_AUSZUG_:
* * * * *
An Land ist der Frühling eingekehrt in Südschweden. Auf dem Wasser herrscht unabgesprochene Einigkeit über die Winterausrüstung. So ungerne ich mich Ende April in den Trockenanzug zwänge, so groß ist die Vorfreude: Zum ersten Mal bin ich mit einer größeren Gruppe schwedischer Paddler verabredet. In Blekinge. Zu zwei Draußennächten und drei entspannten Paddeltagen.
Okay, das mit der Entspannung ist maximal die halbe Wahrheit. Der Himmel ist blau, die Sonne scheint. Doch der Wind ist eisig, als wir zu unserer ersten Paddeltour des Wochenendes starten. Die bunte Kajakflotte liegt am Sandstrand unterhalb der kleinen Ferienhaussiedlung Svalemåla Stugby. Ich versuche, mir die Namen meiner Mitpaddler einzuprägen, und beginne mit meinem Paddelbuddy Patrik. In Zweierteams sind wir später auf dem Wasser füreinander verantwortlich.
* * * * *
_VERFÜGBARE DATEN_:
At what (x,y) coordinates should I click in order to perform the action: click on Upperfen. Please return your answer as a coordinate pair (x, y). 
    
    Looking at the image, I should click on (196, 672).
* * * * *
_AUFGABE_: Fasse den Auszug in zwei Sätzen zusammen. Stütze dich nur auf den Auszug.

_LÖSUNG_: Ende April ist die erzählende Person in Blekinge in Südschweden zum ersten Mal mit einer größeren Gruppe schwedischer Paddler für zwei Nächte draußen und drei Paddeltage verabredet, wobei auf dem Wasser trotz Frühling an Land Winterausrüstung samt Trockenanzug getragen wird. Die erste Tour beginnt bei blauem Himmel, aber eisigem Wind am Sandstrand unterhalb der Ferienhaussiedlung Svalemåla Stugby, und auf dem Wasser sind jeweils zwei Paddler als Team füreinander verantwortlich.